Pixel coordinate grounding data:
• • • • • • •
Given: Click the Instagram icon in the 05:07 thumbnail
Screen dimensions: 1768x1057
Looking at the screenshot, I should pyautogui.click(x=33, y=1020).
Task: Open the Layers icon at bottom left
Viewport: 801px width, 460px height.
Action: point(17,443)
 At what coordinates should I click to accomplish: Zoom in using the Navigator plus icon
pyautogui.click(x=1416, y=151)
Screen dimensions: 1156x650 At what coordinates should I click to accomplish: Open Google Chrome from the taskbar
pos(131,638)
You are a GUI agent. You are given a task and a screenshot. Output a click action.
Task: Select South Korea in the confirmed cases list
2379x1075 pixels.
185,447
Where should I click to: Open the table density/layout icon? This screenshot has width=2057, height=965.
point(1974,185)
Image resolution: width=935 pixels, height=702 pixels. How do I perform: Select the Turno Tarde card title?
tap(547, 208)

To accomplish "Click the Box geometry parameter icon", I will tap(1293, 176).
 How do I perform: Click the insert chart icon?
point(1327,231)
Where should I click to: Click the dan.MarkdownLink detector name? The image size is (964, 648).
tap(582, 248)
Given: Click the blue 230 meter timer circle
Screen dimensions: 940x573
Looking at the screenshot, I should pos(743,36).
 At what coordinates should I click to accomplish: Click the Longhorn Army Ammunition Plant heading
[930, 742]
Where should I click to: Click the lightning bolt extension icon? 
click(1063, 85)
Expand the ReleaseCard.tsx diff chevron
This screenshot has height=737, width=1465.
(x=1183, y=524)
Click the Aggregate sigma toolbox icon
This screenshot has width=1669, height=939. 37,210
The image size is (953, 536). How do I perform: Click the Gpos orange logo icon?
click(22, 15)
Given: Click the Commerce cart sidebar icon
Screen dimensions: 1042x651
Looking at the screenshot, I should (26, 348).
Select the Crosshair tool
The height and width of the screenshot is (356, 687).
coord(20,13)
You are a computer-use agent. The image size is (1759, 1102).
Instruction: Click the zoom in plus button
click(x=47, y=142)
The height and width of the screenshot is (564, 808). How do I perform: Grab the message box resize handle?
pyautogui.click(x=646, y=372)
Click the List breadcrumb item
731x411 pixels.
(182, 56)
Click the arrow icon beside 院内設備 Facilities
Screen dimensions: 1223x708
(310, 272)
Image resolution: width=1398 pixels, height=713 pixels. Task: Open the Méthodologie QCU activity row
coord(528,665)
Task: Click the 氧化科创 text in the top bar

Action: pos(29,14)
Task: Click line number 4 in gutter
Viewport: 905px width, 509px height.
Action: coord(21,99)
• • • • • • •
* **PROBLEM DESCRIPTION**
Reproduce all the entries above. Match them exactly.

* **COMPLETED TASK**
Given: Click the Instagram icon in the 05:07 thumbnail
Screen dimensions: 1768x1057
Looking at the screenshot, I should pyautogui.click(x=33, y=1020).
Task: Open the Layers icon at bottom left
Viewport: 801px width, 460px height.
Action: point(17,443)
 At what coordinates should I click to accomplish: Zoom in using the Navigator plus icon
pyautogui.click(x=1416, y=151)
Screen dimensions: 1156x650 At what coordinates should I click to accomplish: Open Google Chrome from the taskbar
pos(131,638)
You are a GUI agent. You are given a task and a screenshot. Output a click action.
Task: Select South Korea in the confirmed cases list
2379x1075 pixels.
185,447
Where should I click to: Open the table density/layout icon? This screenshot has width=2057, height=965.
point(1974,185)
Image resolution: width=935 pixels, height=702 pixels. How do I perform: Select the Turno Tarde card title?
tap(547, 208)

To accomplish "Click the Box geometry parameter icon", I will tap(1293, 176).
 How do I perform: Click the insert chart icon?
point(1327,231)
Where should I click to: Click the dan.MarkdownLink detector name? The image size is (964, 648).
tap(582, 248)
Given: Click the blue 230 meter timer circle
Screen dimensions: 940x573
Looking at the screenshot, I should pos(743,36).
 At what coordinates should I click to accomplish: Click the Longhorn Army Ammunition Plant heading
[930, 742]
Where should I click to: Click the lightning bolt extension icon? 
click(1063, 85)
Expand the ReleaseCard.tsx diff chevron
This screenshot has height=737, width=1465.
(x=1183, y=524)
Click the Aggregate sigma toolbox icon
This screenshot has width=1669, height=939. 37,210
The image size is (953, 536). How do I perform: Click the Gpos orange logo icon?
click(22, 15)
Given: Click the Commerce cart sidebar icon
Screen dimensions: 1042x651
Looking at the screenshot, I should (26, 348).
Select the Crosshair tool
The height and width of the screenshot is (356, 687).
coord(20,13)
You are a computer-use agent. The image size is (1759, 1102).
Instruction: Click the zoom in plus button
click(x=47, y=142)
The height and width of the screenshot is (564, 808). How do I perform: Grab the message box resize handle?
pyautogui.click(x=646, y=372)
Click the List breadcrumb item
731x411 pixels.
(182, 56)
Click the arrow icon beside 院内設備 Facilities
Screen dimensions: 1223x708
(310, 272)
Image resolution: width=1398 pixels, height=713 pixels. Task: Open the Méthodologie QCU activity row
coord(528,665)
Task: Click the 氧化科创 text in the top bar

Action: pos(29,14)
Task: Click line number 4 in gutter
Viewport: 905px width, 509px height.
Action: coord(21,99)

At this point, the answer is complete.